Au pays du Mackenzie, un gazoduc au cœur d’un peuple sera diffusé le samedi 17 janvier à Yellowknife. Les versions française (16 h 30) et anglaise (14 h / 19 h 30) du documentaire de France Benoit seront projetées dans l’amphithéâtre du NACC. La cinéaste a décidé de lancer son deuxième film dans la capitale ténoise afin que ses résidents découvrent en primeur le fruit de ses interrogations sur le projet gazier du Mackenzie qui les concernent obligatoirement.
Suivant le cycle annuel des saisons, France Benoit présente au fil de son film, les points de vues de quatre personnes ayant toujours vécu aux TNO et révèle ainsi une intime réflexion sur le développement de ce méga-projet. « À travers la lentille de la culture et de la spiritualité, j’ai voulu mettre en valeur le discours de ces personnes. Que mon film devienne un véhicule pour démontrer cette relation qu’ils entretiennent avec leur environnement, the land, et l’impact que pourrait susciter l’implantation du gazoduc dans la vallée du Mackenzie », explique la cinéaste.
Le fleuve Mackenzie renaît chaque printemps, ainsi, le fleuve débute au même rythme que la vie sur les rives du fleuve. Au moment où la débâcle s’effectue à Fort Providence, le caractère sacré de l’eau bouillonne sous les commentaires d’Aimée Margaret Vandell, une femme autochtone qui a dévoué sa vie à promouvoir le transfert des traditions de son peuple. L’été, Alestine André de Tsiigehtchic, réitère des propos qu’elle a soutenus lors des audiences publiques du projet gazier à savoir que son peuple Gwitch’in perdra ce lien sacré avec la terre lorsque le premier bulldozer arrachera la fine couche de lichen répandue sur la région du Delta du Mackenzie. À l’automne, c’est sur les terres ancestrales de la famille Yendi que Gerry Antoine dévoile un territoire de chasse des premières nations Deh cho aux environs de Fort Simpson, réquisitionné par l’industrie pour placer des infrastructures telles qu’un héliport et des bornes de compression. Lors de la dernière saison, propice à rêver d’un nouveau monde, c’est Bob Bromley, député de Yellowknife qui porte un regard de globalisation sur ce projet, alors que l’idée de richesse est dénudée de sa simple attache avec l’argent et se pare de ses attributs plus liés à la communauté, la famille, la santé.
« Le film s’achève sur le fleuve qui est de nouveau gelé, je retourne à Fort Providence où je boucle ce voyage autant intérieur qu’extérieur », propose France Benoit.
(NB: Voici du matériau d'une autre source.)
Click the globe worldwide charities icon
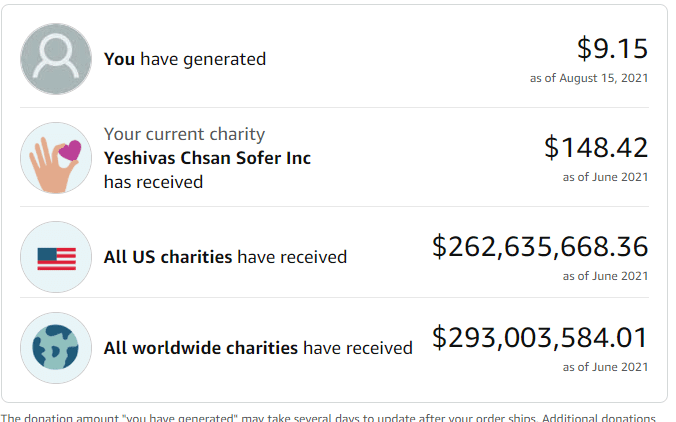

Ce nouveau film de 52 minutes représente une véritable étape de franchie pour la réalisatrice Franco-Ténoise. Après une première production indépendante plus ou moins artisanale, France Benoit s’est lancée avec ce documentaire dans une véritable production professionnelle à diffusion nationale. Pris en charge par les productions Rivard de Winnipeg, le film a aussi reçu le support de l’Office national du film et sera diffusé sur des chaînes de télévision nationales. France Benoit se dit également prête à participer à plusieurs festivals dans le monde. Une opportunité de plus pour cette militante de passer à l’action au nom de ses convictions environnementales et de justice sociale.